I’m talking “will you go with me?” love, not the unrequited or poster-on-the-wall kind …
It’s funny how little I remember about my first love. You’d think the details would be permanently etched in my mind. I was sixteen when we met, we dated for six years, we even moved in together. Shouldn’t more have stuck? It’s weird that you can spend more than 2000 days of your life with a person then pouf, they disappear.
He was the photographer in the relationship, so I don’t even have many pictures. I presume they’re all in dusty boxes at his place, if they still exist at all.

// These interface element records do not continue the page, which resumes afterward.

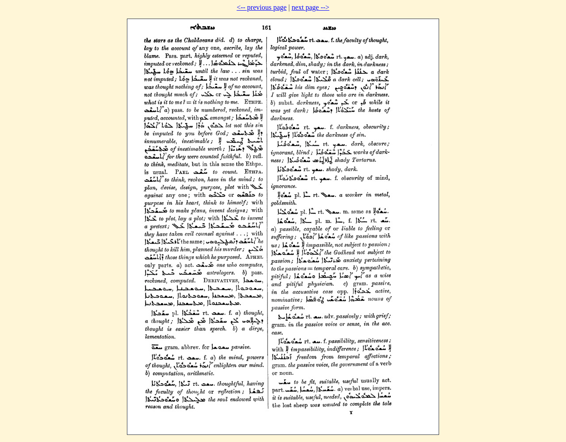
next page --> (310, 7)
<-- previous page (262, 7)
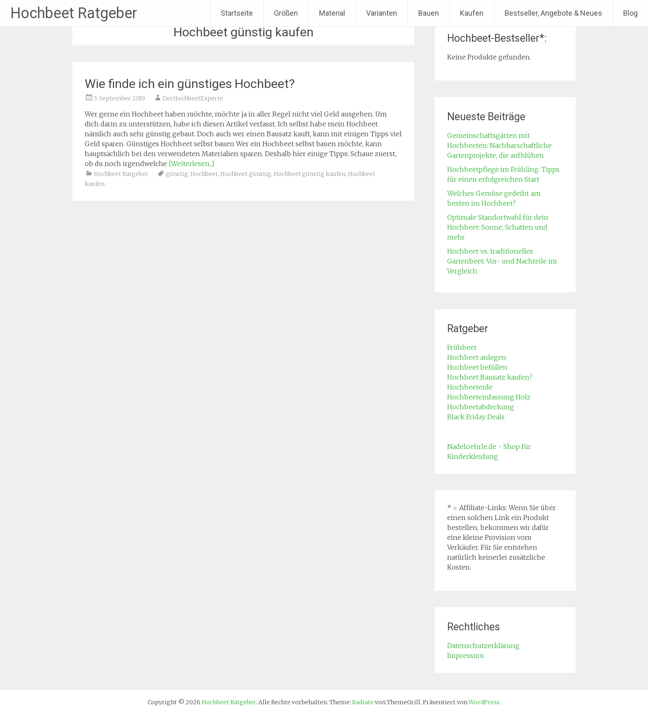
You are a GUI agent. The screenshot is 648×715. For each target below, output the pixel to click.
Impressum (465, 655)
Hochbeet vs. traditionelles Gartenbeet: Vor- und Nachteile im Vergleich (502, 261)
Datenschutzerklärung (483, 645)
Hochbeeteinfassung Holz (489, 397)
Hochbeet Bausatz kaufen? (489, 377)
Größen (286, 13)
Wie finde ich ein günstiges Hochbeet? (190, 83)
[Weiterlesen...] (191, 163)
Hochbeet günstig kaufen (309, 174)
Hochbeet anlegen (476, 357)
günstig (177, 174)
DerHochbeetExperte (192, 98)
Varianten (381, 13)
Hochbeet (204, 174)
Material (332, 13)
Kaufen (472, 13)
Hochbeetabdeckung (480, 407)
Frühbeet (461, 347)
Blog (630, 13)
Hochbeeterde (470, 387)
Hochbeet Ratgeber (73, 13)
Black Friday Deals (476, 417)
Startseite (237, 13)
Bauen (428, 13)
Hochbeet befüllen (477, 367)
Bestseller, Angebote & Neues (553, 13)
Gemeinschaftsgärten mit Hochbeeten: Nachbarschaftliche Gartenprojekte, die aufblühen (499, 145)
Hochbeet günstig (245, 174)
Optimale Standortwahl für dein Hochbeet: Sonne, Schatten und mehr (497, 227)
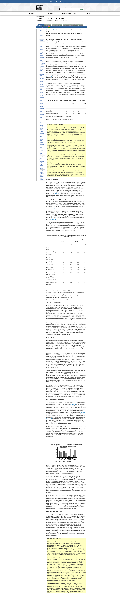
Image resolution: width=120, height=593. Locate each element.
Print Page (44, 26)
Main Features (41, 31)
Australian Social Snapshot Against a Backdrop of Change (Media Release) (42, 50)
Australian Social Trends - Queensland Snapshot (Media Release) (42, 102)
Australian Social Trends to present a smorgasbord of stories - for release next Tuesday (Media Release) (42, 65)
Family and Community (56, 29)
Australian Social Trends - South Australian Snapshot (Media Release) (42, 113)
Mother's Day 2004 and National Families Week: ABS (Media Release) (42, 175)
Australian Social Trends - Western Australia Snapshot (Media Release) (42, 126)
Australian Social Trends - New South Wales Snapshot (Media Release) (42, 79)
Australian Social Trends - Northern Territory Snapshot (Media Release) (42, 149)
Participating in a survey (69, 13)
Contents (41, 42)
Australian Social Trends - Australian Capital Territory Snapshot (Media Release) (42, 162)
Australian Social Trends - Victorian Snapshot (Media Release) (42, 91)
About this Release (42, 40)
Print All (50, 26)
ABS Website (69, 2)
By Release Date (40, 16)
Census (50, 13)
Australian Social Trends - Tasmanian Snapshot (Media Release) (42, 138)
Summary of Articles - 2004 (42, 36)
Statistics (31, 13)
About (88, 13)
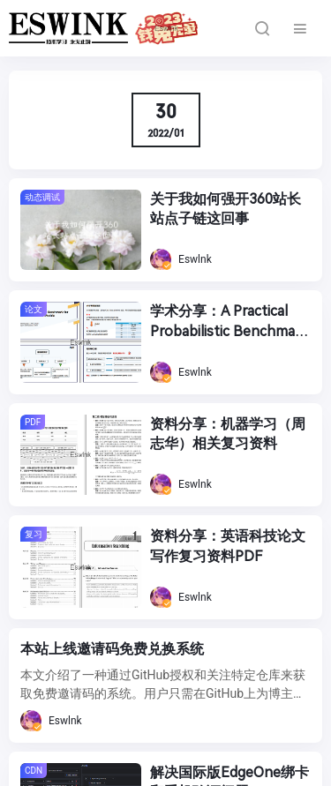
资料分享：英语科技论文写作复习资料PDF (227, 546)
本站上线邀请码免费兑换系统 (112, 648)
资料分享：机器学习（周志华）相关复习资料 (227, 433)
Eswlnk (181, 259)
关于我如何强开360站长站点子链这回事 (225, 209)
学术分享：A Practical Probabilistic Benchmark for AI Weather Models (229, 322)
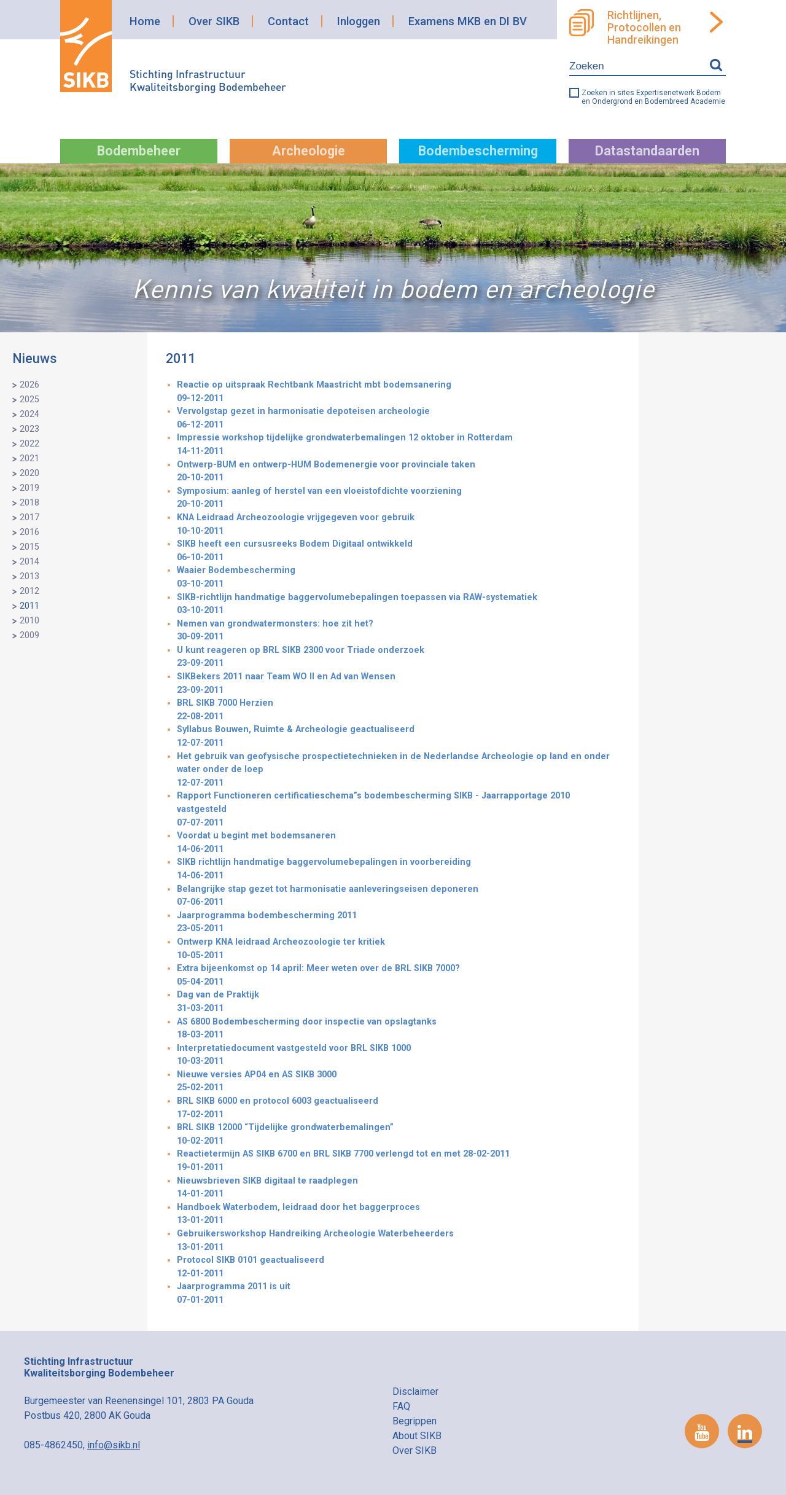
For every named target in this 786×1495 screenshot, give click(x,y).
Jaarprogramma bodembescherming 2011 (398, 922)
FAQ (401, 1406)
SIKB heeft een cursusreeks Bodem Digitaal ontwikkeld (398, 551)
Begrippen (414, 1421)
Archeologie (308, 150)
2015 (29, 547)
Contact (288, 21)
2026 (29, 385)
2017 (29, 517)
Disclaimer (415, 1391)
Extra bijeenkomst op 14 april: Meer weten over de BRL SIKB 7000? (398, 975)
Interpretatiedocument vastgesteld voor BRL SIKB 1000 (398, 1055)
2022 (29, 444)
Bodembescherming (478, 150)
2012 (29, 591)
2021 (29, 458)
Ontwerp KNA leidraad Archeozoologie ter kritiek (398, 949)
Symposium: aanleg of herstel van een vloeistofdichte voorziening (398, 498)
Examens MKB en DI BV (467, 21)
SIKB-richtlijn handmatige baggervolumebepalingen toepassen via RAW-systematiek (398, 604)
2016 (29, 532)
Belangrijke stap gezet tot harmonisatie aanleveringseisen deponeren (398, 896)
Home (145, 21)
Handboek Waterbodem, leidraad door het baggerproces (398, 1214)
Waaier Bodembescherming (398, 577)
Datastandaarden (647, 150)
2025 (29, 399)
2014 (29, 561)
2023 (29, 429)
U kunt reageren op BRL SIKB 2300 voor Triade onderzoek (398, 657)
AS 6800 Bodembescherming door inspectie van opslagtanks (398, 1029)
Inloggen (358, 21)
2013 (29, 576)
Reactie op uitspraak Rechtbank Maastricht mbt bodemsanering (398, 392)
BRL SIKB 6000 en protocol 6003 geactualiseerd (398, 1108)
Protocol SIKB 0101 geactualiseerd (398, 1267)
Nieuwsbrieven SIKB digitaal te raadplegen (398, 1188)
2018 (29, 503)
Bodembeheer (139, 150)
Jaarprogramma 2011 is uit (398, 1293)
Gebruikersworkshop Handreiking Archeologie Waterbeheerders (398, 1241)
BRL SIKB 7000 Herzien (398, 710)
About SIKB (417, 1436)
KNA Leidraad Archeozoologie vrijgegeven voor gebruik (398, 524)
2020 (29, 473)
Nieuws (34, 358)
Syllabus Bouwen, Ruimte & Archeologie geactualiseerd (398, 736)
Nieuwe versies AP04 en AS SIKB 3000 (398, 1082)
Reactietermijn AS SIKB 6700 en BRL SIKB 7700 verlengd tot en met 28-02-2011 (398, 1161)
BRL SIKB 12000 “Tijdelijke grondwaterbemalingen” (398, 1134)
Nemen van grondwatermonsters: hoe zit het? (398, 631)
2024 (29, 414)
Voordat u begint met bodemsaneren (398, 843)
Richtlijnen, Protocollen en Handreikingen (644, 27)
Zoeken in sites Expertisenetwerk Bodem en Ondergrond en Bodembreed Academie (653, 97)
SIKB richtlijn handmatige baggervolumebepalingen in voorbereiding (398, 869)
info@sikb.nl (113, 1445)
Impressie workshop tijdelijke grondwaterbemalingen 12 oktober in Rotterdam (398, 445)
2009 (29, 635)
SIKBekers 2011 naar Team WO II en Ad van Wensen (398, 684)
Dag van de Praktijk (398, 1002)
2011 (29, 606)
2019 (29, 488)
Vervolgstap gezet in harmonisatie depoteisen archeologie (398, 418)
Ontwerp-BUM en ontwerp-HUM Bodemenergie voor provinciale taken (398, 472)
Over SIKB (214, 21)
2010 (29, 620)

We were living in Sydney when it ended. He wanted to go back to Newcastle. I begged him to stay, but he packed his bags and left. Forever. And it was over, just like that. Maybe another girl was involved. Maybe he’d just fallen out of love. I’m not sure. It’s been blurred by all the vodka I drank to get over him while sobbing to Nothing Compares 2U (read Who we’re you when your heart first broke for the lowdown on that miserable little interlude).
I’m wondering if all that vodka is why I can’t remember getting together either. All that remains is a fuzzy mental snapshot of talking to him in “D” block at high school. He was fighting to save the Franklin River, wearing an army surplus bomber jacket with desert boots instead of the standard issue bottle-green jumper and Batas.

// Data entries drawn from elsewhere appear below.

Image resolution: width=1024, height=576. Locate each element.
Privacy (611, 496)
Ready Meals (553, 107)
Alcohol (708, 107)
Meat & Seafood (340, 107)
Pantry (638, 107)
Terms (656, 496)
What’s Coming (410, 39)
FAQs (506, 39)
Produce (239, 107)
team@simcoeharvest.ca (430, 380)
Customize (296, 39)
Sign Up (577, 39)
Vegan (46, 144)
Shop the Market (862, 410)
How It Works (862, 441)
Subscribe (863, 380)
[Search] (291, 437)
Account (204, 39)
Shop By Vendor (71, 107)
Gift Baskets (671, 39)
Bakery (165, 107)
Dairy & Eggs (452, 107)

We had nothing in common – he liked bushwalking and outdoorsy stuff; I liked clothes and books – but I fell madly in love anyway. He was pretty and blonde and fancied me. That’s all someone with low self-esteem and limited experience with boys needed.
Much pashing ensued. Much other stuff too, which has no place in a blog my mother might read. I thought he was the one. But you rarely meet the one when you’re 16.
I was devastated when he dumped me, but eventually understood he’d done the decent thing by setting me free. I went on to meet my real “The One” and he went on to meet his. He’s had three kids and I hear occasional snippets about his life. I can’t quite reconcile them with the boy I once knew.
I find myself curious about this man I loved so much for so long. And I’ve reached out – via Facebook, of course – suggesting we meet.
I’ll have to promise not to blog about it, I expect, but I’m content with that. It’s something just for me. And him. Because maybe he’s curious too.
I wonder whether I’ll recognize the person sitting opposite me. Oh, he looks pretty much the same from his Facebook photos, but what about what’s inside? Will it feel like we still have some invisible connection?
Or will we simply be awkward strangers, eager for our meals to be over so we can make excuses and escape?
HAVE YOU MET WITH YOUR FIRST LOVE? HOW DID IT GO?